What comes in mind whenever we hear a sequin dress? Party, New Years-Eve and Discotheques.

But it has a very deep history behind it.The origins of the word sequin can be found, in fact, in both the Arabic word sikka and the Italian zecchino, both of which mean ‘coin’ or ‘the mint’. The history of using coins to decorate garments has long been linked to the wearer’s wealth; in the 13th century they were often sewn onto garments as a precautionary measure to keep them close to the body.

By the 17th century, however, this tradition had taken on a purely decorative function with coins replaced by metallic discs known as ‘spangles’. Since then, the sequin has manifested itself in a number of different ways, spanning myriad fashion genres. Here we chart its journey from practical to decorative, considering the 1920s flappers inspired by King Tutankhamun, and finishing up with the 1970s disco era so resonant in Pugh’s paean to embellishments.

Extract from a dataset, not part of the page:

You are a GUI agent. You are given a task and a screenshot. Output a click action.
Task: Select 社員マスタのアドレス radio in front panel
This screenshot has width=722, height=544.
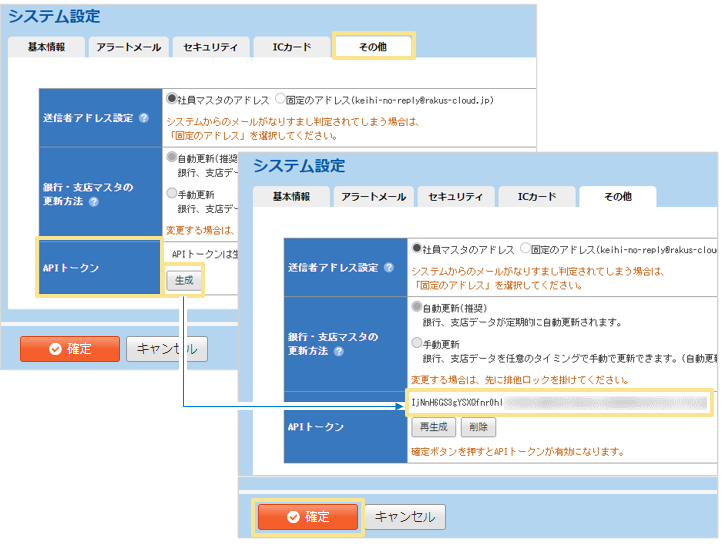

According to Smithsonian Mag sequins are here to stay (and who knows what they’ll be made from 50 years from now). Yes, we expect to see them on a New Year’s Eve dress, but we’ve also grown accustomed to seeing them emblazoned on a basic white T-shirt or pair of flats. With accessibility comes diluted trends and with that comes, well, shapeless Uggs boots covered in what was once a symbol of attention-grabbing glamour.

What I am wearing here is a short silver grey sequins body-fit dress by TFNC London perfect for your new-years night, paired up with black stilettos , bold lips and smoky eyes.The make-up totally compliments the entire outfit making it more sexy and outgoing.